Outside of the clinic, Carchman’s lab researches anal cancer with the goal of helping bring new therapies to her patients and preventing this devastating disease.
“There’s a social taboo associated with talking about anal cancer and precancerous lesions,” Carchman said. “It’s not like breast cancer or colon cancer, which are pretty common diseases. This is pretty rare.”
Although diseases of the colon, rectum, and anus are often grouped together, Carchman explained that the approaches to preventing and treating anal cancer reflect the key differences in how anal cancer starts compared to colorectal cancer.
“Anal cancer is mainly caused by persistent infection with the human papillomavirus while rectal cancer is associated more with genetic mutations that some people inherit from their parents or that they obtain throughout the course of their life,” she said.
This link between chronic HPV infection and anal cancer makes the disease similar to cervical cancer. Clinicians and researchers alike are interested in ways to prevent the anal cancer, but unlike with cervical cancer, much less is known about how best to treat precancerous anal lesions to prevent cancer development.
“It’s a hard conversation to have with patients, when discussing screening and treating precancerous lesions, as we don’t know how much benefit they are receiving based on currently available data.” Carchman said.
The current best practice at UW’s high resolution anoscopy clinic, which Carchman directs, is to destroy those precancerous lesions with cautery, excision or topical treatments to prevent them from turning into cancer.
“Ideally, everybody would get the HPV vaccine, which would actually decrease the chances of getting anal cancer,” Carchman said.

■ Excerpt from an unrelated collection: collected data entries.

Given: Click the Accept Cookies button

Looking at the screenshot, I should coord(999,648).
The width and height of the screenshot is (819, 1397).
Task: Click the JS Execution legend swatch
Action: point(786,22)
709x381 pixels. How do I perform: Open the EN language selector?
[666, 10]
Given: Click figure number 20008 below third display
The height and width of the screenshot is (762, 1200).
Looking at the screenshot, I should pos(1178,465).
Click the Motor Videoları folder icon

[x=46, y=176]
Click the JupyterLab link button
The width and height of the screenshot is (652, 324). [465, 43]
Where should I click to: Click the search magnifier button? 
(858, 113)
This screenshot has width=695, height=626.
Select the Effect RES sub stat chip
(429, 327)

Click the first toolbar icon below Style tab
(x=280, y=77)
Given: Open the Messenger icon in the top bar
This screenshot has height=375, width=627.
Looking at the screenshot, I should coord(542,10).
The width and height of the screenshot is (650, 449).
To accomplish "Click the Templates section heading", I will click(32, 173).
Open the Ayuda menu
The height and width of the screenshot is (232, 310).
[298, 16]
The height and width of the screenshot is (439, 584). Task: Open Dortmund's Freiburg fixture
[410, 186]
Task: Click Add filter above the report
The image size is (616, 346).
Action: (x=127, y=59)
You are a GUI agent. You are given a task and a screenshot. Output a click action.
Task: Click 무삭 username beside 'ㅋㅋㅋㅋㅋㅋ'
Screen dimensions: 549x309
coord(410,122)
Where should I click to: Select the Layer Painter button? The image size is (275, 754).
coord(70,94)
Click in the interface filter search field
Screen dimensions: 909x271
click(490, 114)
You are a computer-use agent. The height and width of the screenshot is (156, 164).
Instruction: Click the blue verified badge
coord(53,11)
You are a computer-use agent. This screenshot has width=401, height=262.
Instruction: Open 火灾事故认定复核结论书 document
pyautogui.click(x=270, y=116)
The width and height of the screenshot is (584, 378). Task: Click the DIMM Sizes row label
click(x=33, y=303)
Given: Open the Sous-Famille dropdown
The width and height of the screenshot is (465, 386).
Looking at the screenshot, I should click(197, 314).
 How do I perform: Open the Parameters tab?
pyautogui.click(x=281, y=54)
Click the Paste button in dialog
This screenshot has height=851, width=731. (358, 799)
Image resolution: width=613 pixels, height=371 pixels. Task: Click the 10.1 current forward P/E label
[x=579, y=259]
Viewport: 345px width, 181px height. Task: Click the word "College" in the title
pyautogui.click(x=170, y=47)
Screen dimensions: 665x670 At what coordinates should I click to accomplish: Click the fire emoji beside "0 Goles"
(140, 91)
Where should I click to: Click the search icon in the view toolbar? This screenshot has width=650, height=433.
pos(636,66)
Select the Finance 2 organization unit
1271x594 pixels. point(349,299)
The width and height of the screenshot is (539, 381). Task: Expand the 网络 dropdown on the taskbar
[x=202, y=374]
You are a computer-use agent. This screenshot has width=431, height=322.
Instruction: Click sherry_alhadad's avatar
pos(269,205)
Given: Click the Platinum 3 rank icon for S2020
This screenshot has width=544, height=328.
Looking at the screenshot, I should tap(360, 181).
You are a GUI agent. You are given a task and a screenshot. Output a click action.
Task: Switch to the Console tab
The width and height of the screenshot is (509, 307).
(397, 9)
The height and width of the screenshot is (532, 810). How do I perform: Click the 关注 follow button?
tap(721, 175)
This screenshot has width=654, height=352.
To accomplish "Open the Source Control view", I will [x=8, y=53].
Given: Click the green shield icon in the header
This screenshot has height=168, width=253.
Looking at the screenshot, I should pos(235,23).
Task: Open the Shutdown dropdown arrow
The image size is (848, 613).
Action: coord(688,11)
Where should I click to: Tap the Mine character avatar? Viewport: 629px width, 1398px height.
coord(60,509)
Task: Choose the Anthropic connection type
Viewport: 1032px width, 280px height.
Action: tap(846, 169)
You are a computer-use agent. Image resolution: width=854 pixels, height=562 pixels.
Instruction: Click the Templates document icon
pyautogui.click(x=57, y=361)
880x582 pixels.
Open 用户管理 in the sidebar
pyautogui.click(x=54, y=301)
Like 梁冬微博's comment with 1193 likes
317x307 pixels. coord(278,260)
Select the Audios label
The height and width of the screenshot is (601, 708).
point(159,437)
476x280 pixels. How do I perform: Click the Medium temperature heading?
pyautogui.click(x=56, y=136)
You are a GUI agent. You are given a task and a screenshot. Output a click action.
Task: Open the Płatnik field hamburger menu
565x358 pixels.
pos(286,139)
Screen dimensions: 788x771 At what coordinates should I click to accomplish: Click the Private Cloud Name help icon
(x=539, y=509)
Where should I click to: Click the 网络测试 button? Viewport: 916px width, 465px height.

However, since national HPV vaccination rates are still very low, Carchman and her colleagues are exploring other interventions. She is the principal investigator of a phase I clinical trial studying the effect of using artesunate suppositories to treat high-grade premalignant anal lesions. She also has a basic science laboratory that uses preclinical models to advance the research.
Her research group is looking into the potential use of topical treatments to inhibit different cellular pathways as other means to halt the progression of precancerous lesions into cancer.
“We are exploring therapies that will be better tolerated by patients, with fewer side effects, and that don’t interact usually with other medications that the patient may be on for other chronic medical conditions,” Carchman said.
In the company of a robust virology program – including research on the role HPV in cancer from Paul Lambert, PhD – Carchman hopes her lab can take advantage of the resources available on UW’s campus. Using preclinical models of anal cancer, her group can test hypotheses about this rare disease and the safety of new treatments.
“We can hopefully take all that knowledge gained from them to translate it to something that’s going to actually improve patient care,” she said.